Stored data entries
•••••
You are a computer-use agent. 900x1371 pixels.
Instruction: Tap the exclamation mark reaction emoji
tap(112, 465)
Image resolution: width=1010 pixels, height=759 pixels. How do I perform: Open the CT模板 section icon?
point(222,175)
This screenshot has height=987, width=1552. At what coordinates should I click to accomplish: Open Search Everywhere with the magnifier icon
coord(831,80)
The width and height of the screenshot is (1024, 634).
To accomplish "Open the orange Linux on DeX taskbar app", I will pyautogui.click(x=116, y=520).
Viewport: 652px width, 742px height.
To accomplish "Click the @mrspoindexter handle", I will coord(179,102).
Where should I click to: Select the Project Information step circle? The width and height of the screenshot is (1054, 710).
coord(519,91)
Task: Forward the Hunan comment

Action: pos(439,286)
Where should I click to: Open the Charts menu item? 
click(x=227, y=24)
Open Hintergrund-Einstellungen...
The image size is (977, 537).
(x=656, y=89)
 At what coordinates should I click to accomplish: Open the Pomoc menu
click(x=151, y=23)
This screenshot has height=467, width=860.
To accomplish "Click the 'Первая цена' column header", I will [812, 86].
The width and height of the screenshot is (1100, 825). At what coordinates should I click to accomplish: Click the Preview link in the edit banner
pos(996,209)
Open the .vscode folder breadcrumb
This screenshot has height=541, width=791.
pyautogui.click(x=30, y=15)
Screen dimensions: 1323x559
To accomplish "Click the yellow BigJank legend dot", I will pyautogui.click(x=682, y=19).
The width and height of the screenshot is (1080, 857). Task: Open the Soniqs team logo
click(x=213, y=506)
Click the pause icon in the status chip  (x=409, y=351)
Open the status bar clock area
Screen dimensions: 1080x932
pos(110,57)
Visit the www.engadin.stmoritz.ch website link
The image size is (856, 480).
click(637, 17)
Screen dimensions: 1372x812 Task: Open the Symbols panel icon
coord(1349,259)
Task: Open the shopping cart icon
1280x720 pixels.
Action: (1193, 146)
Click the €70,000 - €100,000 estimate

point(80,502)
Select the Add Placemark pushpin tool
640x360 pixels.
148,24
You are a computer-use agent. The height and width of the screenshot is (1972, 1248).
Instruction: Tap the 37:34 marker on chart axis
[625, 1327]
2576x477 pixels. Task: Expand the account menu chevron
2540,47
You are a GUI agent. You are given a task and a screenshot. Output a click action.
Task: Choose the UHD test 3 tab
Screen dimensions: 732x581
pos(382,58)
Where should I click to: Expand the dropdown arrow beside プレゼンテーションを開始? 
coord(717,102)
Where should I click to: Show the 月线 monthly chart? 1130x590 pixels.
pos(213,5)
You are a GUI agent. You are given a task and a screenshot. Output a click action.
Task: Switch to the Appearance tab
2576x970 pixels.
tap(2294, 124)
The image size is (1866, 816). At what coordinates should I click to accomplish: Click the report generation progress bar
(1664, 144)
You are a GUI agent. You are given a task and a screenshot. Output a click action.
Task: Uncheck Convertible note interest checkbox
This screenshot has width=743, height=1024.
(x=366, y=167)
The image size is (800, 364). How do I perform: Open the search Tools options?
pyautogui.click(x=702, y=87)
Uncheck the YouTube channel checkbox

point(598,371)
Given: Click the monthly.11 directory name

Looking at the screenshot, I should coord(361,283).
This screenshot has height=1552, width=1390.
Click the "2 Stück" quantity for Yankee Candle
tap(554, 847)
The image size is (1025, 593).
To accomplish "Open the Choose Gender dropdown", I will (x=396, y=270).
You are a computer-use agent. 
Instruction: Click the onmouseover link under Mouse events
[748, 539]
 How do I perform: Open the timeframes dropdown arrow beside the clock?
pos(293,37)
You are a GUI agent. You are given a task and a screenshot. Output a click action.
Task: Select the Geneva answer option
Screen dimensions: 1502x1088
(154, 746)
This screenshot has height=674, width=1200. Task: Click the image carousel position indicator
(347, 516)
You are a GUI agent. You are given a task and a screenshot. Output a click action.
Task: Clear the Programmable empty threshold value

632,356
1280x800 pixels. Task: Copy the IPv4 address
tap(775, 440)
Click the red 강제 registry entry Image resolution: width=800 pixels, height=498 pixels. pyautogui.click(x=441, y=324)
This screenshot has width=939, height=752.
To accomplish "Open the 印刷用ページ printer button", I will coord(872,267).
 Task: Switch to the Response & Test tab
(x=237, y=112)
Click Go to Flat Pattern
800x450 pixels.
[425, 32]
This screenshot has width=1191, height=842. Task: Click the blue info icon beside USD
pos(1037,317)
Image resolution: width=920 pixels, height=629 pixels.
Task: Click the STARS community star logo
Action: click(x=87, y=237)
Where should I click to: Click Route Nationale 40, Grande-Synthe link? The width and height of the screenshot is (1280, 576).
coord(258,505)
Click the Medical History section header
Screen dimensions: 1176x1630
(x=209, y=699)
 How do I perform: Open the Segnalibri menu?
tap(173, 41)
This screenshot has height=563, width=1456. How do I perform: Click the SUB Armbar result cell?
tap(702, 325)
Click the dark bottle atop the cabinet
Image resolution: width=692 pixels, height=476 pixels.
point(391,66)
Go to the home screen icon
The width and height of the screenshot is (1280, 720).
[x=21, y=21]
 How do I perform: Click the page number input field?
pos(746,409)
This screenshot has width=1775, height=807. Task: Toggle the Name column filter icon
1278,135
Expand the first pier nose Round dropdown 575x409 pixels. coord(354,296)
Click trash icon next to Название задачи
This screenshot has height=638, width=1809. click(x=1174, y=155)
•••••
* [Task prompt]: Each line above from the one with "640x360 pixels." up to and including the one with "Task: Choose the UHD test 3 tab" must be set down exactly, and no line outside that span may appear.

* [Solution to the exercise]:
640x360 pixels.
148,24
You are a computer-use agent. The height and width of the screenshot is (1972, 1248).
Instruction: Tap the 37:34 marker on chart axis
[625, 1327]
2576x477 pixels. Task: Expand the account menu chevron
2540,47
You are a GUI agent. You are given a task and a screenshot. Output a click action.
Task: Choose the UHD test 3 tab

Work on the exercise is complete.